PAGE TEXT:
The study was approved by the ethics committee at Gothenburg University, and the need for written informed consent was waived (#2019-01274). We certify that the study was performed in accordance with the ethical standards laid down in the 1964 Declaration of Helsinki and its later amendments.

Statistical analyses

The percentage agreement (PA) and Kappa were used in the inter-observer comparisons between physicians for the classifications of both focal skeletal/BMU and diffuse BMU. Kappa takes into account chance agreement, and some suggested interpretation guidelines are as follows; values < 0 indicate no agreement, values between 0 and 0.20 indicate slight agreement, values between 0.21 and 0.40 indicate fair agreement, values between 0.41 and 0.60 indicate moderate agreement, values between 0.61 and 0.80 indicate substantial agreement, and values between 0.81 and 1 indicate almost perfect agreement [12].

DATASET RECORDS:
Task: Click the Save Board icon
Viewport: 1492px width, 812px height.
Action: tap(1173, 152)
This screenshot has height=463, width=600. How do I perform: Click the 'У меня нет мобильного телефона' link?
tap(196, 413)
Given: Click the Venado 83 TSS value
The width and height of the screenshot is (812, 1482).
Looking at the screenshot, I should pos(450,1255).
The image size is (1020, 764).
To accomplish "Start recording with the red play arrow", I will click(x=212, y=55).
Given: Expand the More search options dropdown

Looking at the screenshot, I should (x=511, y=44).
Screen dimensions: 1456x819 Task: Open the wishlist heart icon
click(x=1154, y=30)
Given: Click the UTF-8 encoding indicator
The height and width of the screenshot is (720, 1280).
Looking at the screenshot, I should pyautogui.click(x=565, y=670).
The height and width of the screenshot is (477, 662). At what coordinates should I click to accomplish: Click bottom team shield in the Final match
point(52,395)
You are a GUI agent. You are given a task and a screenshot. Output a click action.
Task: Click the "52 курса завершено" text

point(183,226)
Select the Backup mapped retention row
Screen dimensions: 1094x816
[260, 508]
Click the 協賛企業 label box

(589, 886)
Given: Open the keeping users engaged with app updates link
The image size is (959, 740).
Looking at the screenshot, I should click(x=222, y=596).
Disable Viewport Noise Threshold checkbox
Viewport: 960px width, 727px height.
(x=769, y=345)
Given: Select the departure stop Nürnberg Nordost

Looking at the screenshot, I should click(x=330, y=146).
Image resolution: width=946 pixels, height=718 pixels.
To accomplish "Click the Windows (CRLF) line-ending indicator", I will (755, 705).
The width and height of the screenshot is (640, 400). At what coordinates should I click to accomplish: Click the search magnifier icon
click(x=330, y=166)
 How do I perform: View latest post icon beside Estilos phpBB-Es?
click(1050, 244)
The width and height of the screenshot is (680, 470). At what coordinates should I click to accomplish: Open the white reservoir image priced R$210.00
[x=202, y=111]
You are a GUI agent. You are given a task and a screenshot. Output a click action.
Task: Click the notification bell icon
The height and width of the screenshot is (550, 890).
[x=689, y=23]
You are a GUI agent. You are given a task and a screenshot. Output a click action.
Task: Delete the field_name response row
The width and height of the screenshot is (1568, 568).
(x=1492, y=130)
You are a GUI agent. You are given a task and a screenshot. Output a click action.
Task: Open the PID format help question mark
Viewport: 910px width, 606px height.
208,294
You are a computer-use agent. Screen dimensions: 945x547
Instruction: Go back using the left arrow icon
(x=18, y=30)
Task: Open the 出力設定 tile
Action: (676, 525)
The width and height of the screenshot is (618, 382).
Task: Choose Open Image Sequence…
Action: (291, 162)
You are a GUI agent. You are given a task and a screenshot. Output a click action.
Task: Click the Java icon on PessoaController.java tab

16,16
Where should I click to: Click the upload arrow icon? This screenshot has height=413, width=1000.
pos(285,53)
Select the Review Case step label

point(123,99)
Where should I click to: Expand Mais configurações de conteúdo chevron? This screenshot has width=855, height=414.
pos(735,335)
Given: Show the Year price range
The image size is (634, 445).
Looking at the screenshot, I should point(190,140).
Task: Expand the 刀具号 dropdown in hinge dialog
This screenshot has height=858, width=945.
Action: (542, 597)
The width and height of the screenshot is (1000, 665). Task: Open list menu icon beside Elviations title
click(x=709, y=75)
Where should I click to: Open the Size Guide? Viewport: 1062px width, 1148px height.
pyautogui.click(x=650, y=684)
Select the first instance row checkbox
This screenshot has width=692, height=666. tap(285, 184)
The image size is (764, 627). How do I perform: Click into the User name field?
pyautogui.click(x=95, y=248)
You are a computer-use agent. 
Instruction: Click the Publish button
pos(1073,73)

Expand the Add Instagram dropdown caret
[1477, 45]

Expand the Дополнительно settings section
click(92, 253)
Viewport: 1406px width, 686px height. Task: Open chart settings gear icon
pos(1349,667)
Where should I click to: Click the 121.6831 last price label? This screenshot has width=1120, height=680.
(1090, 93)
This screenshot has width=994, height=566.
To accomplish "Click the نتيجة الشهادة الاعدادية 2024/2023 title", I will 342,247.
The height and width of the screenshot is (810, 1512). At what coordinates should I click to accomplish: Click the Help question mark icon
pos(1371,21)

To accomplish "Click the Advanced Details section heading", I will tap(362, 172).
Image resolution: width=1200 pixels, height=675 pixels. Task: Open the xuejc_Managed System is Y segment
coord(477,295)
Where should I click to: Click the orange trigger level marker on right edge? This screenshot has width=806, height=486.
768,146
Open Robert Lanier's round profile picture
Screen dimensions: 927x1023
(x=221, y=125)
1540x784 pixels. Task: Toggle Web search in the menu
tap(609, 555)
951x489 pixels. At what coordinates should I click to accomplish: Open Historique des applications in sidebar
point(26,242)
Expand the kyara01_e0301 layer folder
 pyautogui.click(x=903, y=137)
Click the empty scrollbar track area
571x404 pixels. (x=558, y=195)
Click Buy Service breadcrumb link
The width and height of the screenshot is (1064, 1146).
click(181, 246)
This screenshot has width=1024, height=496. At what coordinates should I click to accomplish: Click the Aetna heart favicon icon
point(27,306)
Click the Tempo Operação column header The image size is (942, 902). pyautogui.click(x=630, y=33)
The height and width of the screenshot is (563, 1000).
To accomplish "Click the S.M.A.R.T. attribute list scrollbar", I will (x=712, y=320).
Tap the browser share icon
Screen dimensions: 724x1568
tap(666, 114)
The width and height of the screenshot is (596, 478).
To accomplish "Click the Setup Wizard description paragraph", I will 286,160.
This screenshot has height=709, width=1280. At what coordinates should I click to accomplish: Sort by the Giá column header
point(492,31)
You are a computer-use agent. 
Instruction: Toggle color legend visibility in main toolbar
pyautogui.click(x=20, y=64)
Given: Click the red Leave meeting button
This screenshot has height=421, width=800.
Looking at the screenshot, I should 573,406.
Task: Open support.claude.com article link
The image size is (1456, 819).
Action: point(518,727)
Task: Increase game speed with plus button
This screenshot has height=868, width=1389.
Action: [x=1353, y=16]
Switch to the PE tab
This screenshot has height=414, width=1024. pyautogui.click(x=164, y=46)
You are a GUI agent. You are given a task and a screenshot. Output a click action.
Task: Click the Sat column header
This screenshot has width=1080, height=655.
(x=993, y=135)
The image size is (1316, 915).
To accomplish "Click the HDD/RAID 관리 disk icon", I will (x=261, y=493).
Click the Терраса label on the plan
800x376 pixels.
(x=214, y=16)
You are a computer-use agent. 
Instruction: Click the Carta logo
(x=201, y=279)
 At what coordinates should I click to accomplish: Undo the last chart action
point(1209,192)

STUDY QUESTIONS:
[A] Answer these questions from the study methods text:
(i) Which university's ethics committee approved the study?
(ii) What two measures were used for the inter-observer comparisons between physicians?
(iii) What range of Kappa values indicates moderate agreement?
[B] Please carry the study methods text further from the point where it stops.

ANSWERS FOR THE TASKS:
[A]
(i) Gothenburg University
(ii) Percentage agreement (PA) and Kappa
(iii) Between 0.41 and 0.60

[B]
Focal uptake

Fourteen of the 48 cases were classified as having focal skeleton/BMU by the AI-based method. The majority of physicians classified 7/48 cases as positive and 41/48 cases as negative for having focal skeleton/BMU. The majority of the physicians agreed with the AI method in 39 of the 48 cases. An example can be seen in Figure 1. Six of the seven positive cases (86%) identified by the majority of physicians were identified as positive by the AI method, while the seventh was classified as negative by the AI method and by three of the ten physicians.

Thirty-three of the 41 negative cases (80%) identified by the majority of physicians were also classified as negative by the AI method. In seven of the remaining eight patients, 1-3 physicians (out of the ten total) classified the cases as having focal uptake, while in one of the eight cases none of the physicians classified it as having focal uptake. These findings indicate that the AI method has been developed towards high sensitivity, which is necessary to highlight suspicious uptake.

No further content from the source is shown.